The decisive factor: perfect interaction between sensor and handling systems
The performance of an inline measurement and control system essentially depends on the interaction between the sensor and the handling systems.
In recent years, collaborating robotic systems have started making an entrance in production. The benefits are obvious: The systems move relatively slowly or even stop upon contact, which means they can be operated without the need for a safety fence. The maximum loads of these systems and their stability are limited, however, and this creates new challenges.
The design of modern sensor heads must be more compact, i.e. smaller and lighter. The power supply for lighting, cameras, data interfaces and any actuator components inside the sensors have to be able to cope with as few drag chain-compatible cables as possible. Ideally, batteries and radio transmission can do away with the need for cables all together – much as is already the case today, for example, in machining centers.
Great demand for intelligent control and evaluation strategies
Measuring precisely despite the undesirable oscillations of such collaborating robotic arms is an often overlooked challenge. Fraunhofer IPM is working on the refinement of measuring techniques to make the measured data unaffected by the inherent movements of the handling system – regardless of whether the sensor or the test specimen is being moved.
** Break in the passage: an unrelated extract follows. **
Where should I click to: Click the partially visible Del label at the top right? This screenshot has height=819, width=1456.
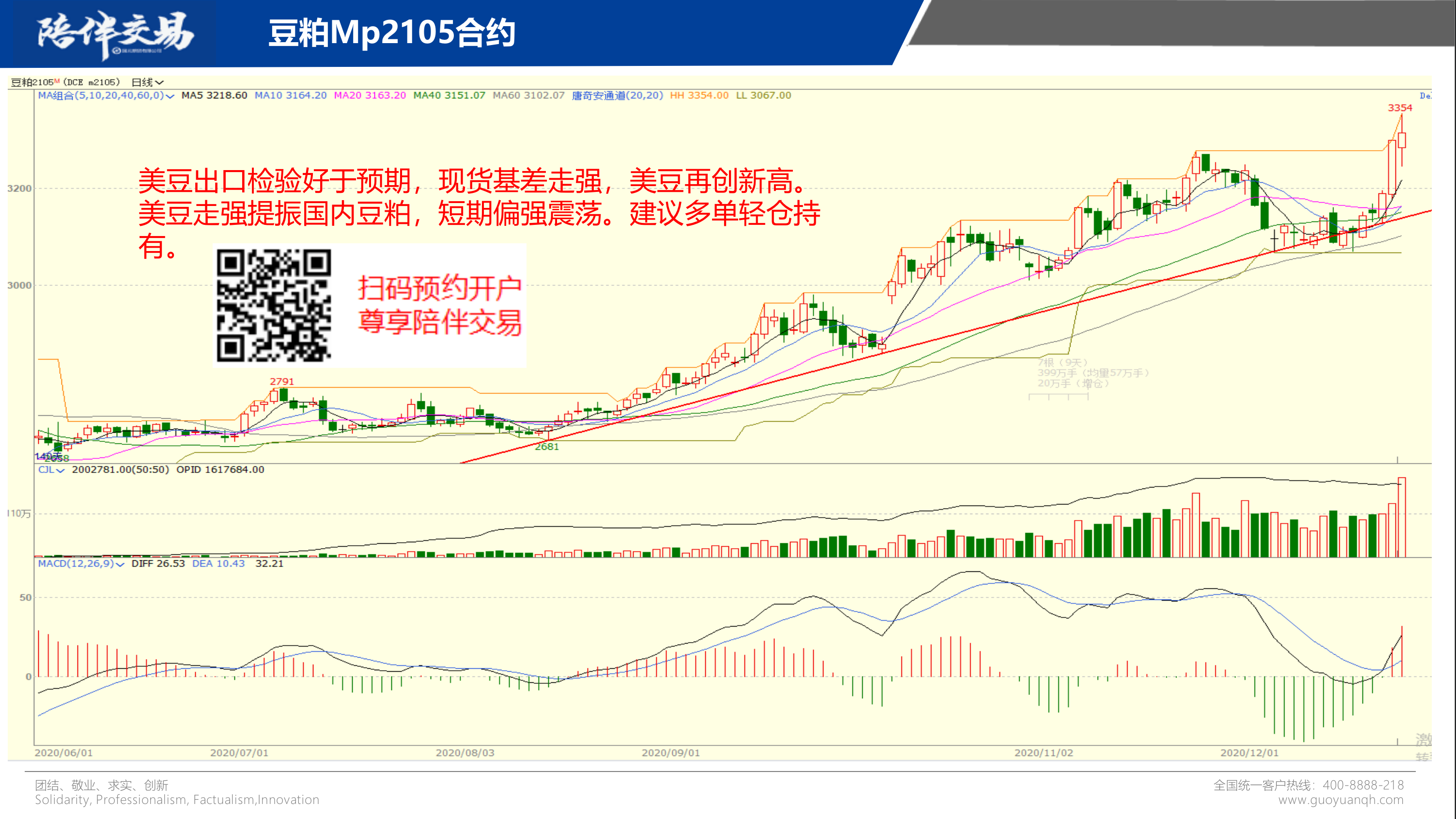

This is achieved with the help of intelligent control and evaluation strategies, which recognize disturbances and filter them out of the data set, or proactively counteract these movements. This does not necessarily require the robotic arm, which weighs several kilos, to be corrected in its position. Looking at the sensor itself is often easier and more elegant. If, for example, the extent of the movement of the robotic arm from one interferometric measurement to the next is known, compensating the distance within the interferometer is child’s play. This is simply done by moving a small mirror which weighs only a few grams.
Fraunhofer IPM does not develop its own handling systems. This is why to perfect the interaction between state-of-the-art sensor technology and handling, we are always developing innovative approaches and products, and are always on the lookout for new partners. Among other things, we rely on the establishment of modern, standardized interfaces, such as OPC-UA.